Bobby Jindal: Same conditions as Michelle Rhee plus a special hell for a second year since he is so arrogant, hardheaded and conservative. That is an inner city charter middle school full of over aged black male students held back because they cannot pass the LEAP. No paraprofessional. Building is crumbling. (Prescott Middle, Baton Rouge) Paycheck depends on results and he has to live in the same community with his students. (Highest homocide rate in city, zip code 70805—19% of the population but 30% of the murders.) Oh, and the charter runs out of money and informs the teachers they won’t be paid (Crestworth Academy, Baton Rouge, Thursday night Channel 2 WBRZ) If two years doesn’t teach him, he can go to a poor rural school, say Pointe Coupee High, for an additional year, a charter where a senior girl was bullied until she committed suicide this spring.
Bill Gates and Bloomberg. Somewhere in the inner city. In a school with no air conditioning on a 95 degree day (and no Mayor Bloomberg you may not install your own portable air conditioner like you have on your SUVs. It would be a violation of the fire code and run up the school’s electricity bill). Bill Gates will be teaching an inclusion class of 60 students (remember, class size does not matter and a super genius like Gates can surely handle 60 freshmen, 40 of whom are special ed and the other 20 have failed the Algebra EOC three times, with no teacher training). Did I mention you only get 35 desks and you’re in a classroom designed for 25? Did I mention that the special education teacher will be permanently absent from your classroom because they are too busy doing IEP’s to comply with the Department of Ed? Did I mention that you will have no technology to assist you with your instruction? Can’t just turn on the Khan academy negative integers lesson and sit back and check your email. Three independent evaluators (one an elementary teacher from the suburbs, one some type of “ed consultant” that used to work on Wall Street, and the other will be an administrator at your school sick of Harvard white guys from Seattle coming to his school for two year stints while they pray the economy improves). They will judge you for your use of collaborative learning, differentiated instruction, infusion of rigor, your students’ higher level thinking skills, data assessment feedback and any other instructional strategies currently being promoted by Kim Kardashian. What’s that you say? Why is Kim Kardashian telling you what to do as a teacher? What could a no talent Hollywood reality star who became famous for being peed on possibly know about teaching? Just because she chooses to donate wads of cash to every branch of the US public education system does not make her some sort of education Czarina! Some might ask the same question about how the founder of a monopolistic computer software platform could possibly be qualified to tell teachers what to do as well. Just saying.

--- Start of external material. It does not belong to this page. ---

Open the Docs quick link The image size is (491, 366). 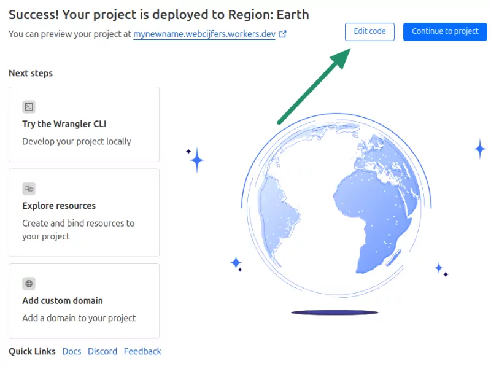point(71,351)
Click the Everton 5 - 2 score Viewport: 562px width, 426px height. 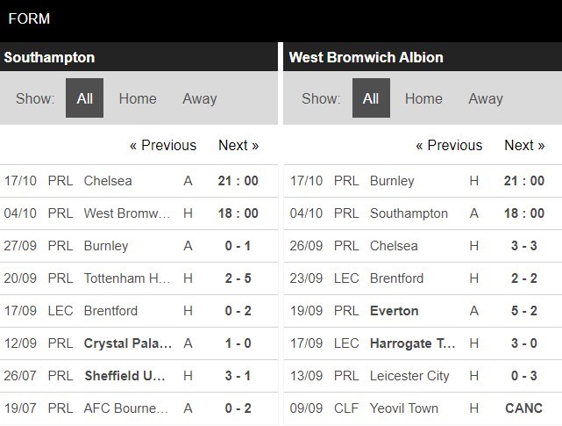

I forgot to mention that at the end of the year your evaluation will ride on how your students performed on the state reading test instead of how they performed on the Algebra EOC because the value added algorithm needed three years of consecutive test scores in order to make its “growth” prediction.
Excellent scenarios so far, but I can’t believe that no one has mentioned teaching the more rigorous Common Core State Standards that will prepare every child for college and/or career. Contestants must teach these standards, which they have in large part helped fund, with only materials that are aligned to the CCSS, are touted by publishers as “research-based”, and are mandated by the district. Contestants must also prove that they are effective teachers based on their students test scores AND that their students can out compete students at their grade level in every other country.